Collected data
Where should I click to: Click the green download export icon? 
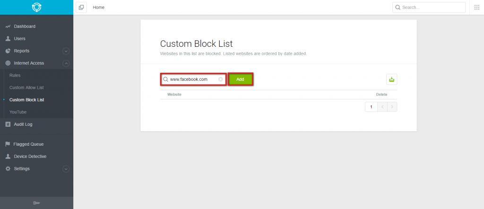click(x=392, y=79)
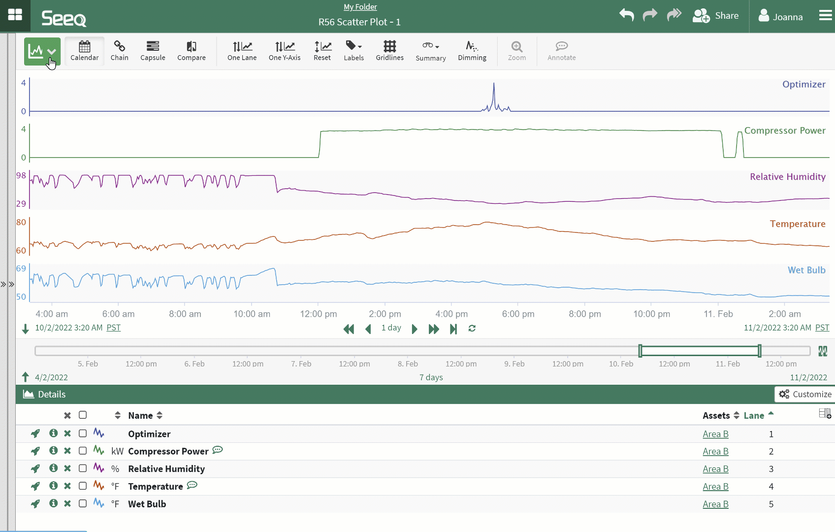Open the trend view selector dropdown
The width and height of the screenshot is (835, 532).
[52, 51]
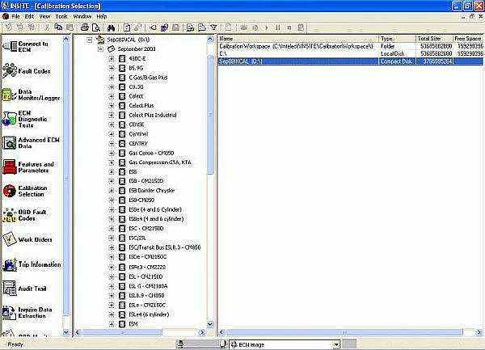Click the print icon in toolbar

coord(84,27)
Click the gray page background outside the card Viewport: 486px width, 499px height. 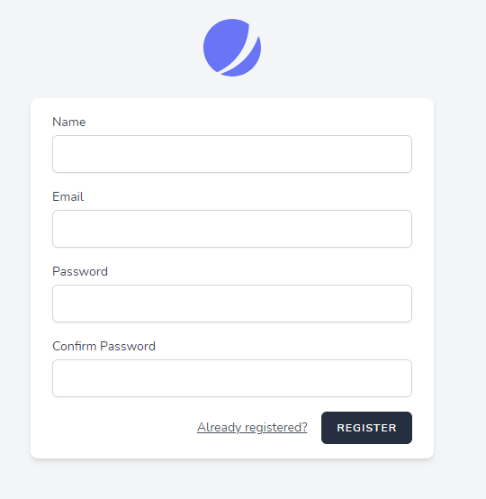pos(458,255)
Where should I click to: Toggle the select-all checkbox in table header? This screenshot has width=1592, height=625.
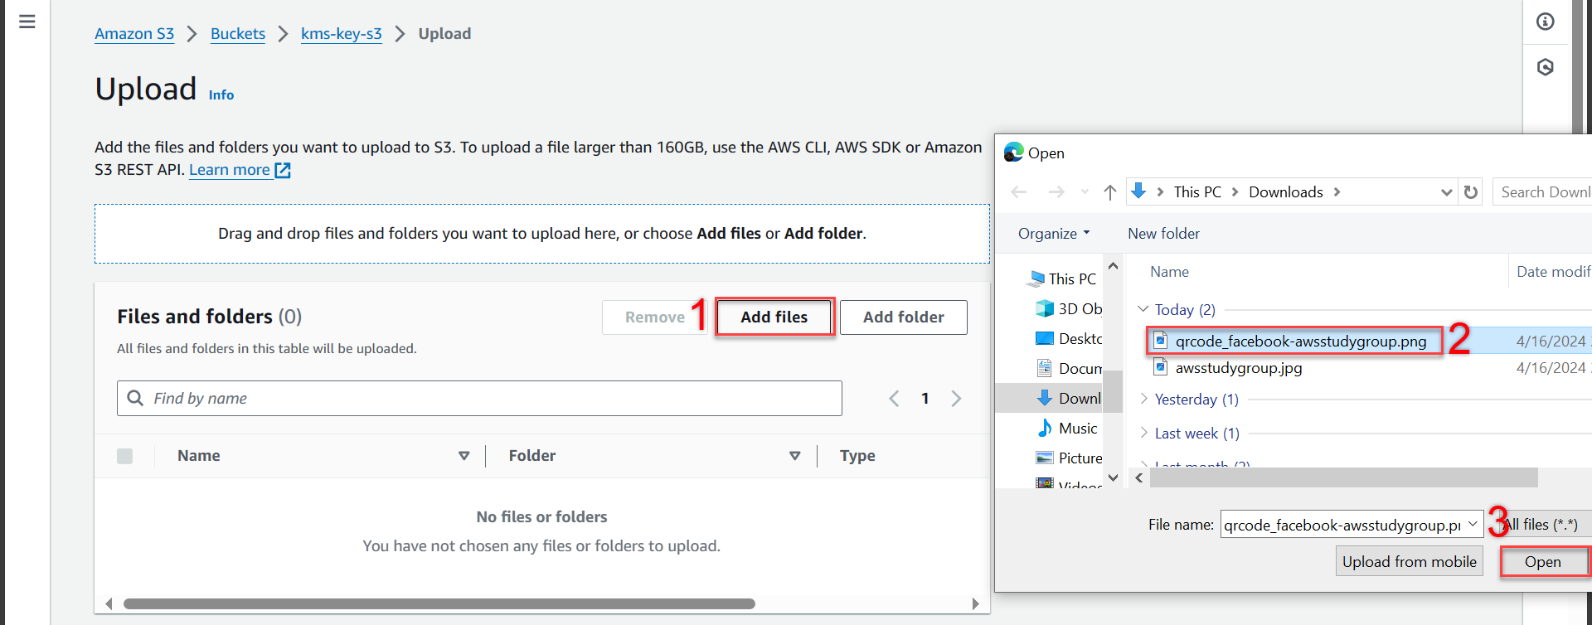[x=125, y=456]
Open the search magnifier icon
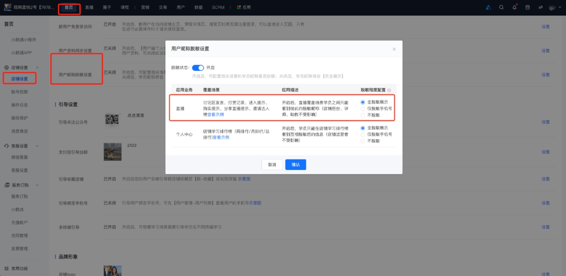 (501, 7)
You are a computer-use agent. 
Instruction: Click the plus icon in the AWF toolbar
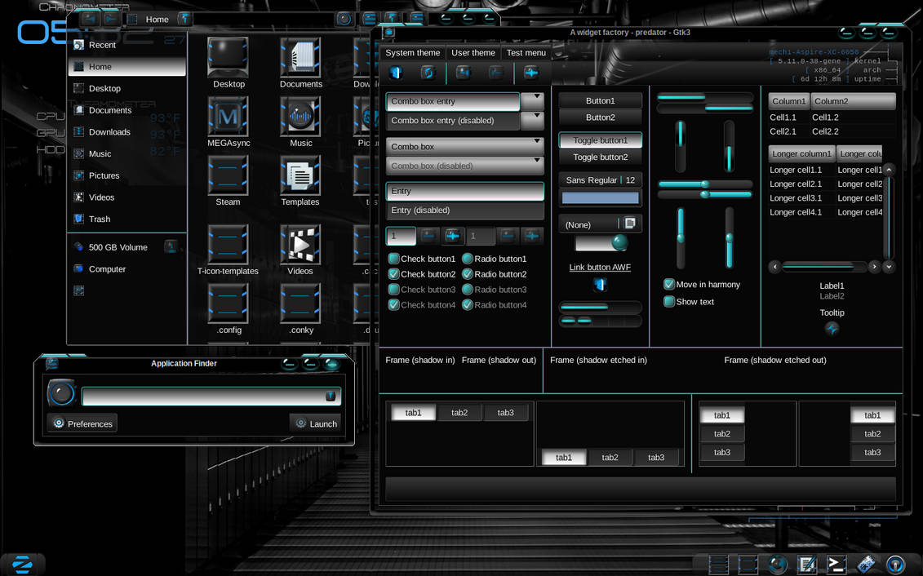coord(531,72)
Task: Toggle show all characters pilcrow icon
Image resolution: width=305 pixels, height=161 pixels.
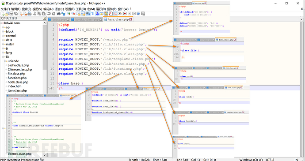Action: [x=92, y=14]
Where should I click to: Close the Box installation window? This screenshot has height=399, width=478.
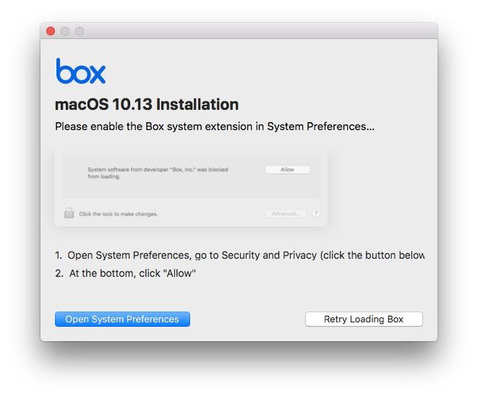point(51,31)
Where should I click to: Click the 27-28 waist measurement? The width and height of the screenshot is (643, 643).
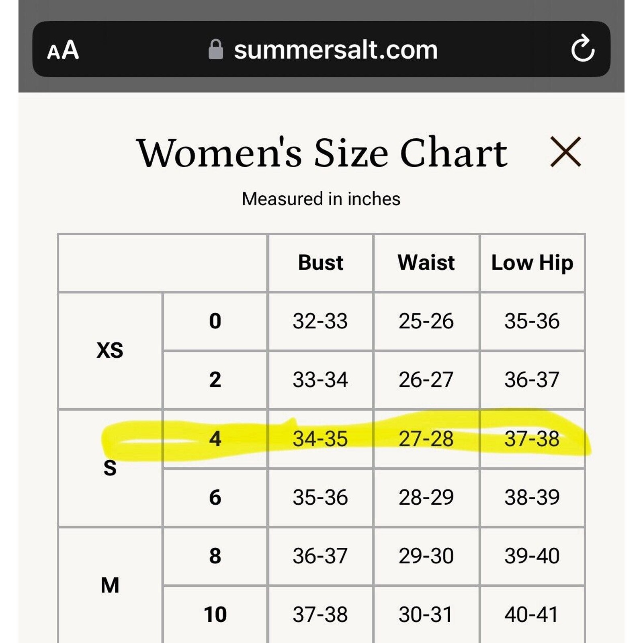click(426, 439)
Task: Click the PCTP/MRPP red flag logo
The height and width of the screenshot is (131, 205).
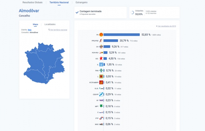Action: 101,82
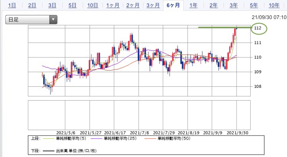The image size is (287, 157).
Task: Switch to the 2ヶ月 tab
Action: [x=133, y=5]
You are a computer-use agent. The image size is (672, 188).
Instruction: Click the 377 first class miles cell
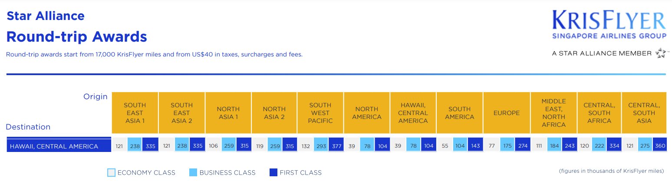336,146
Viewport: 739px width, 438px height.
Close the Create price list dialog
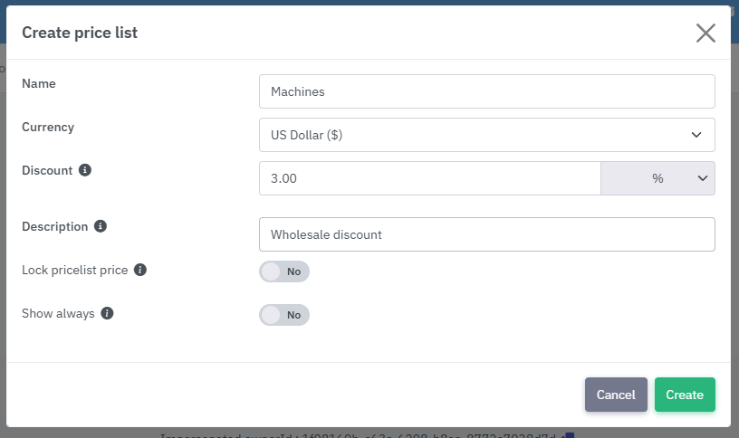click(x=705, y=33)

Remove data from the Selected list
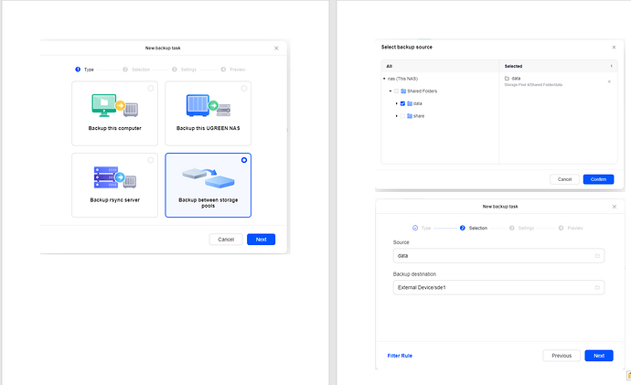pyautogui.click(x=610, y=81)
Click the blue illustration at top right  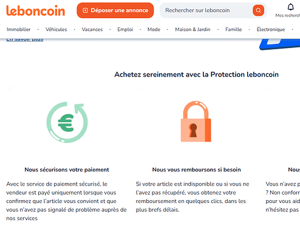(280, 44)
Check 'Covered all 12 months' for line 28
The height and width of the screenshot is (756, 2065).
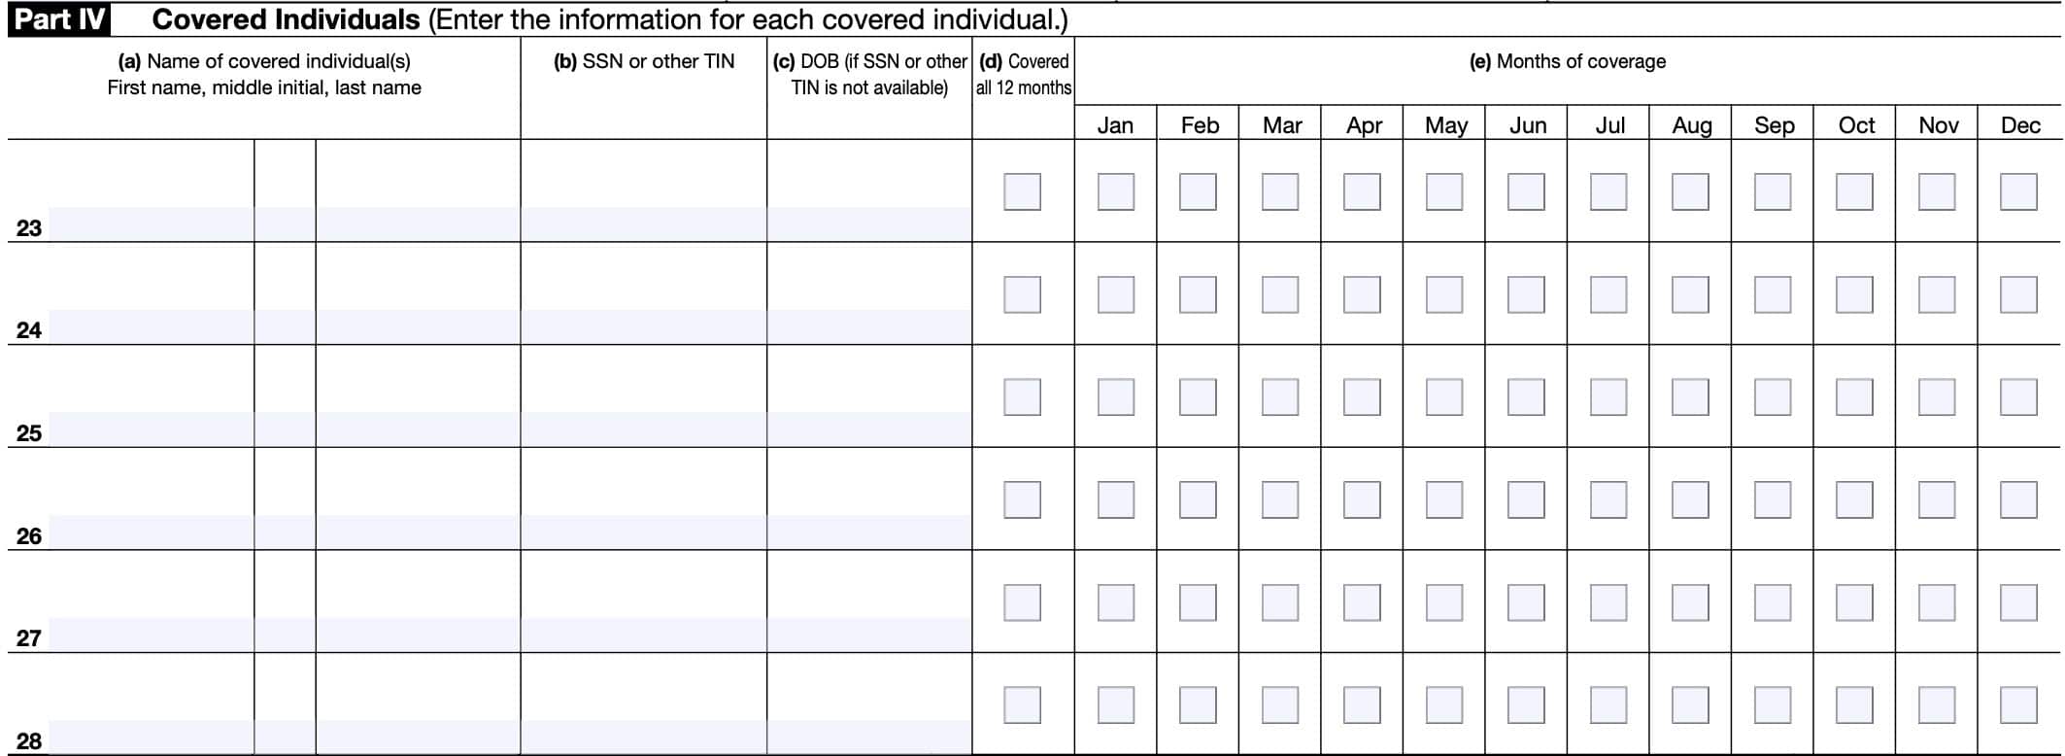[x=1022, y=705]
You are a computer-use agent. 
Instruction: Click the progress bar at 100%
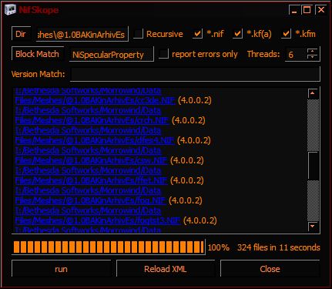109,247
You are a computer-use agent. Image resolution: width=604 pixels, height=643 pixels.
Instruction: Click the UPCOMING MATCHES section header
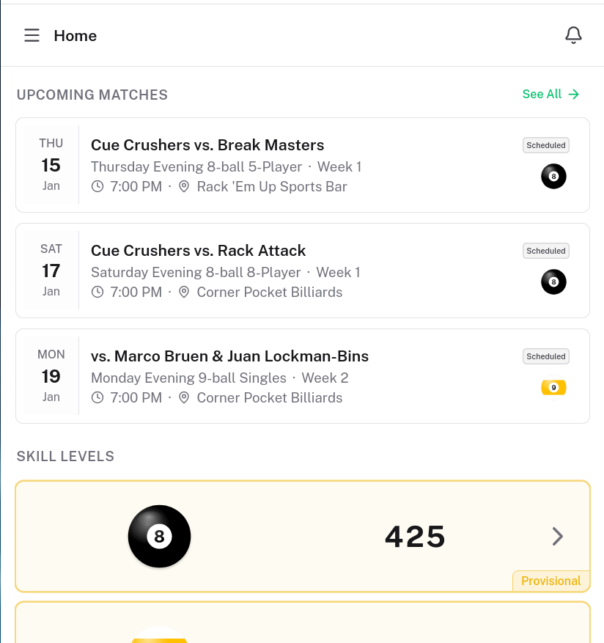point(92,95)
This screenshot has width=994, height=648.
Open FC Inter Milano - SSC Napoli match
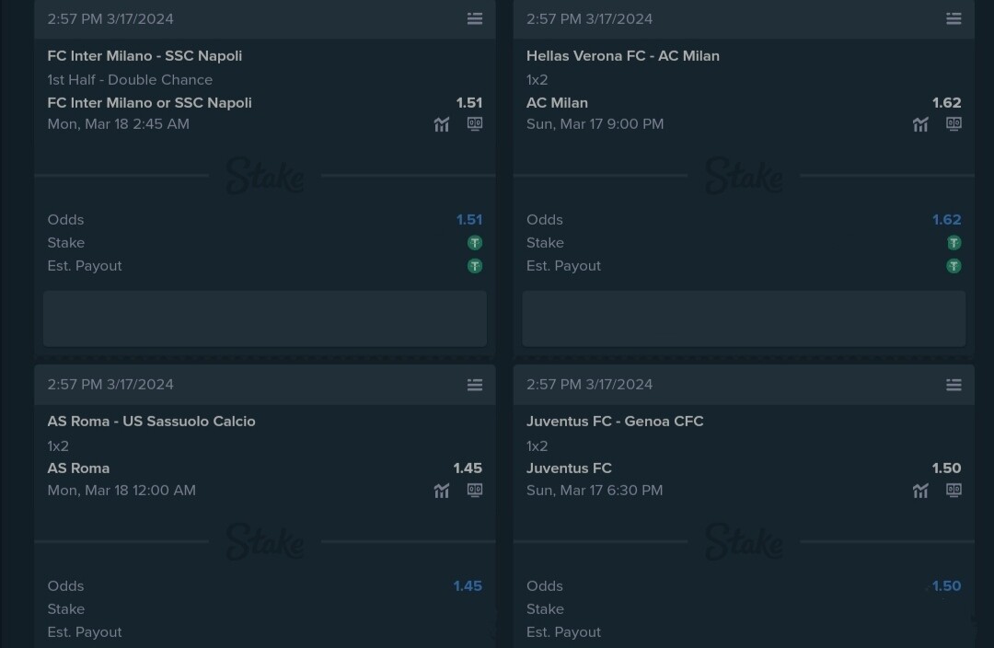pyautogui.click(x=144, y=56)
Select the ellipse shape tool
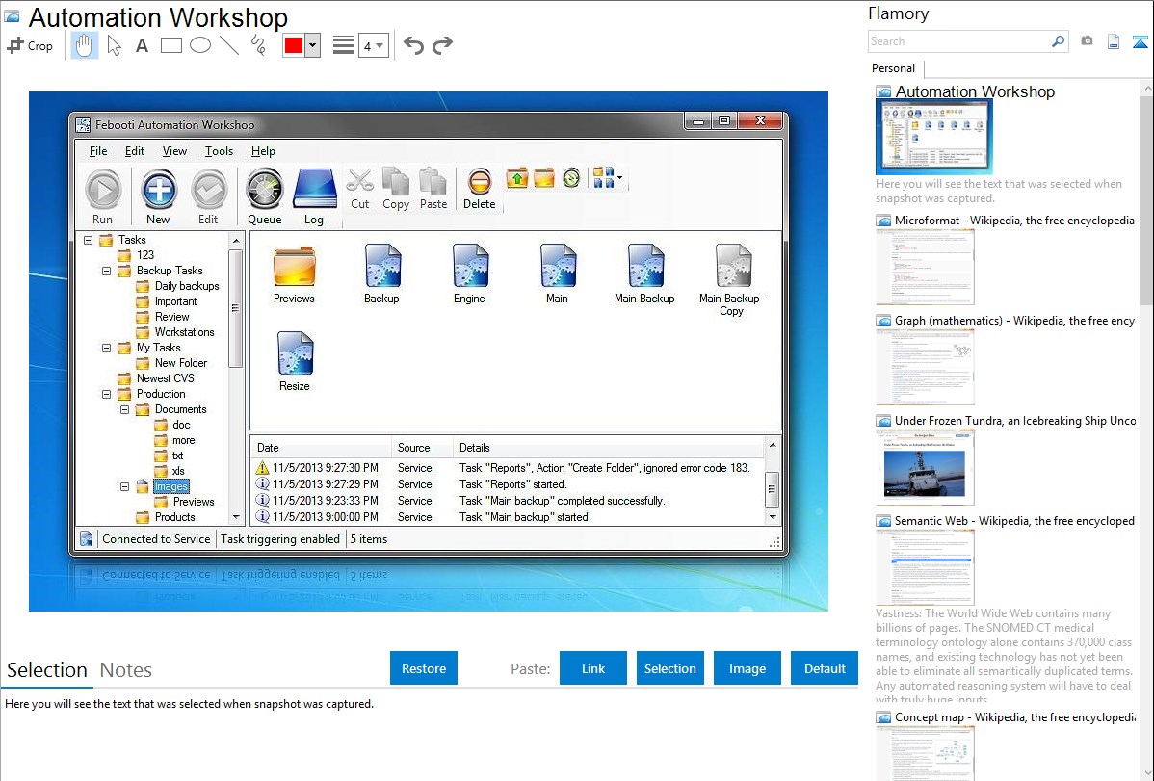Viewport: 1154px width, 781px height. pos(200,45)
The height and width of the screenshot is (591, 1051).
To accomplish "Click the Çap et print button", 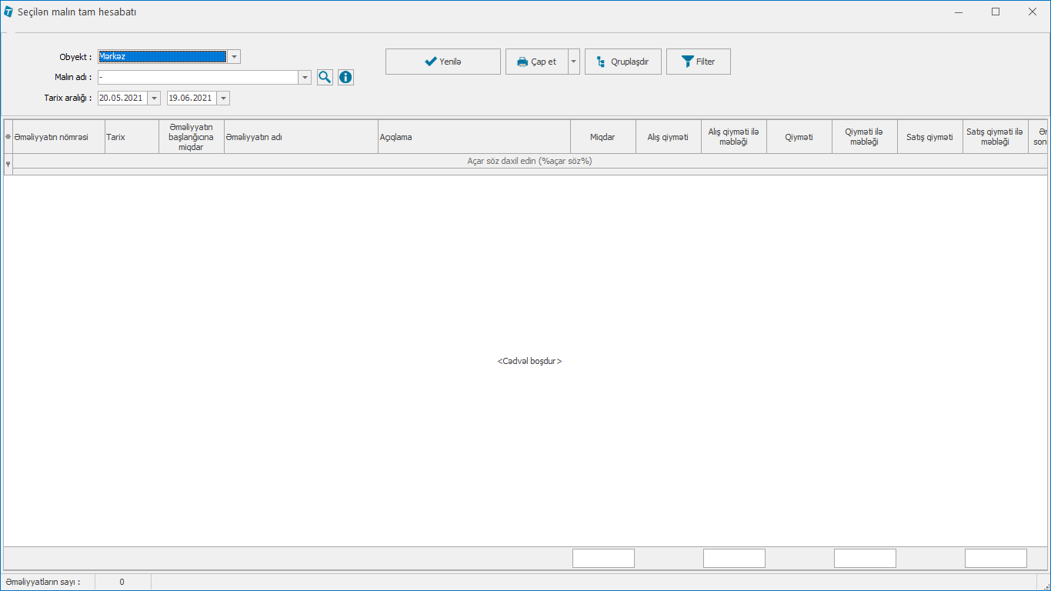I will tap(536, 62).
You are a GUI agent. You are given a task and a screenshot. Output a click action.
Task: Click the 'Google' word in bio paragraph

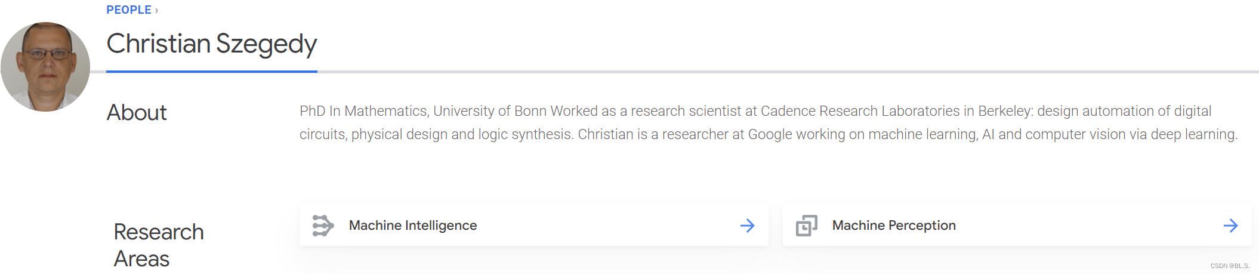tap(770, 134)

◆ **Exercise directions**:
Filter by the word "agent": copy every line of the data that holds it.

◆ **Your solution**:
You are a computer-use agent. 
You are a computer-use agent. The image size is (672, 188).
You are a computer-use agent. 
You are a computer-use agent. Image resolution: width=604 pixels, height=643 pixels.
You are a GUI agent. You are given a task and a screenshot. Output a click action.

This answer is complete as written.